*What is being asked*
For every entry below, give it back exactly and leave out any image.

Records for this task START

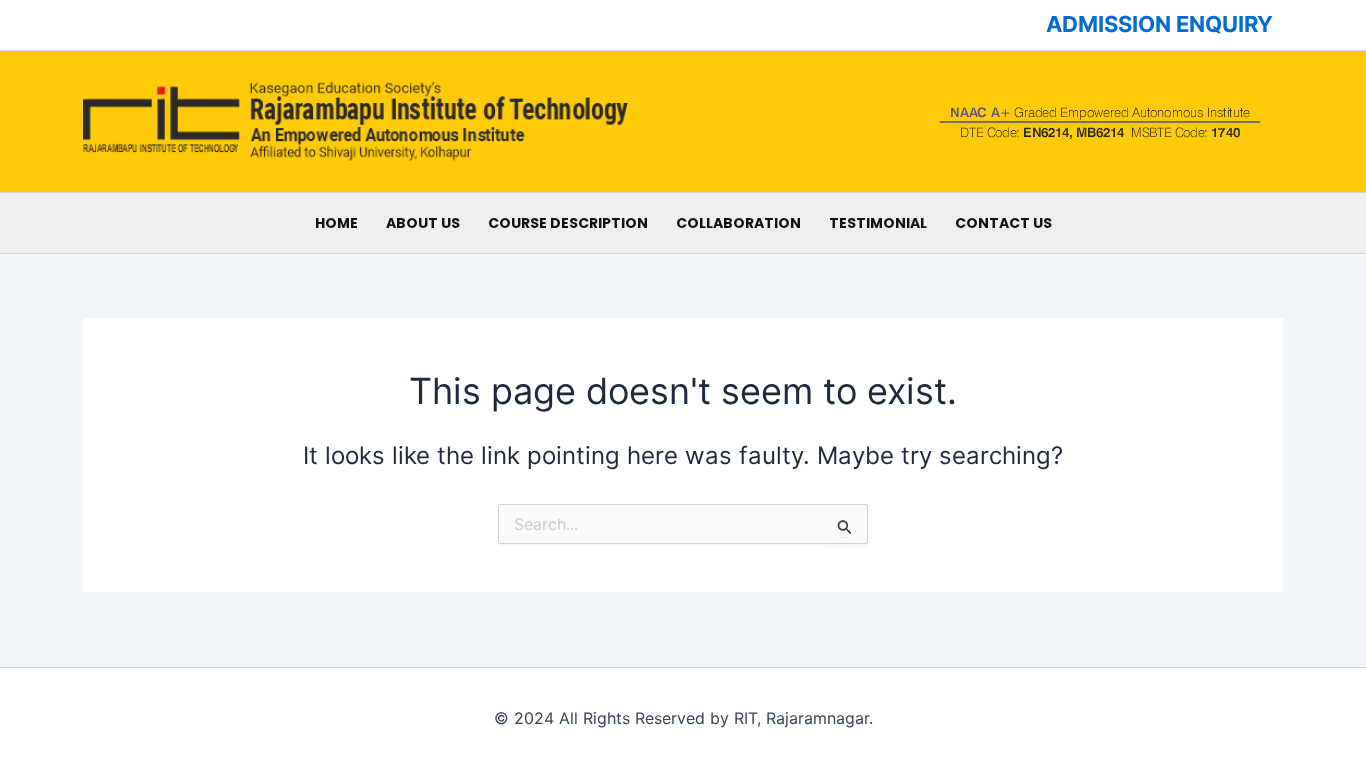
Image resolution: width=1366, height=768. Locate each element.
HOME (336, 223)
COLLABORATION (738, 223)
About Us (423, 223)
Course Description (568, 223)
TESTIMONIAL (878, 223)
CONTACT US (1003, 223)
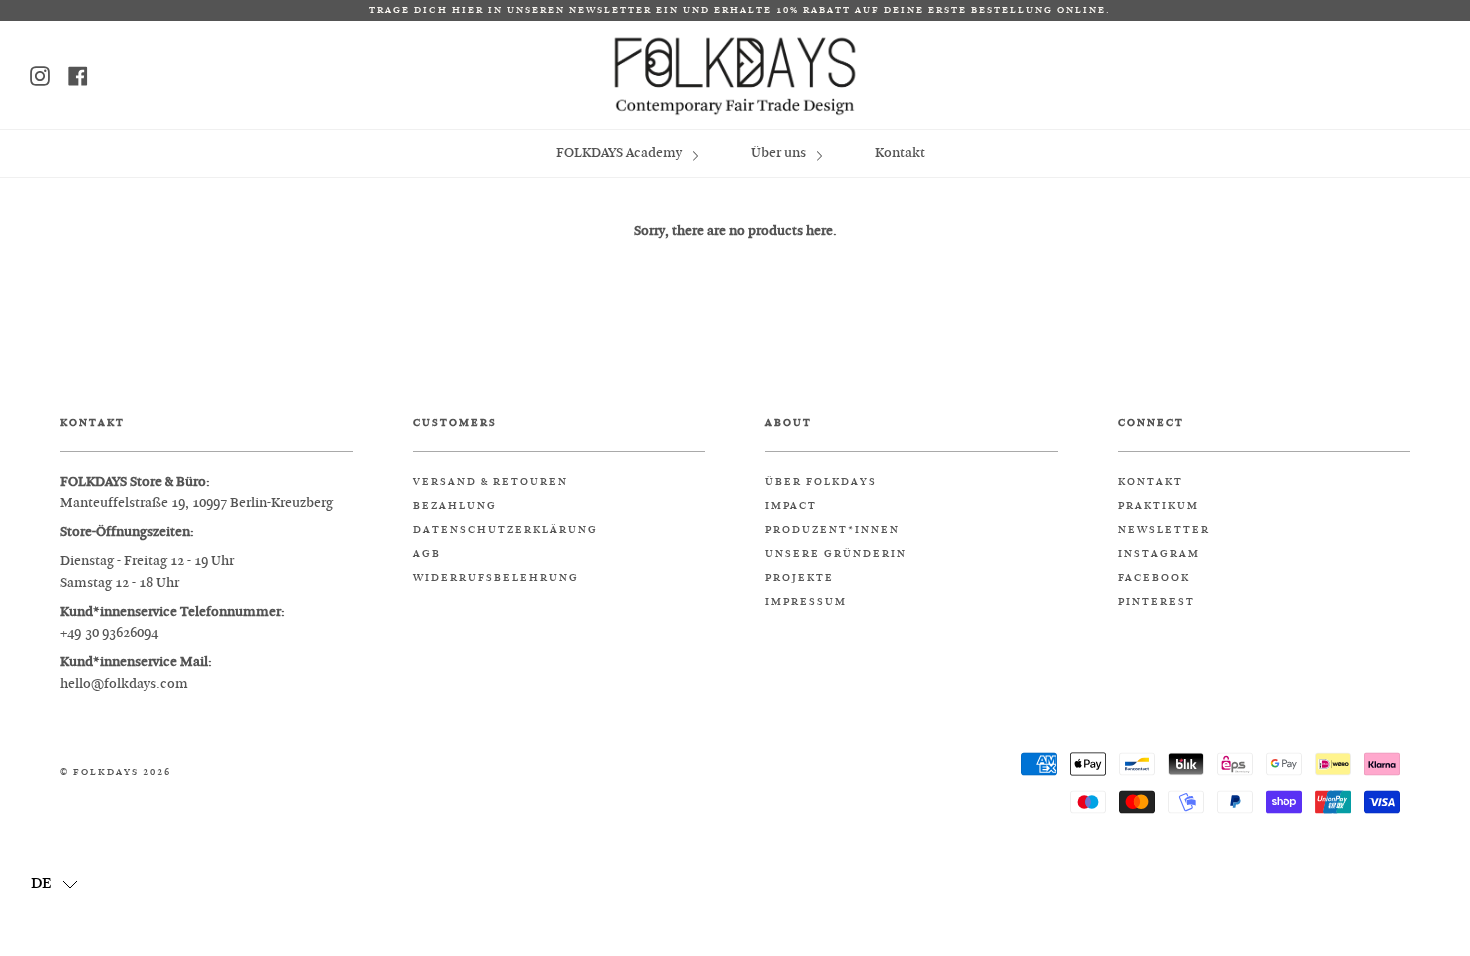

Records for this task END

*Output below*
Image resolution: width=1366, height=768. Locate each element.
HOME (336, 223)
COLLABORATION (738, 223)
About Us (423, 223)
Course Description (568, 223)
TESTIMONIAL (878, 223)
CONTACT US (1003, 223)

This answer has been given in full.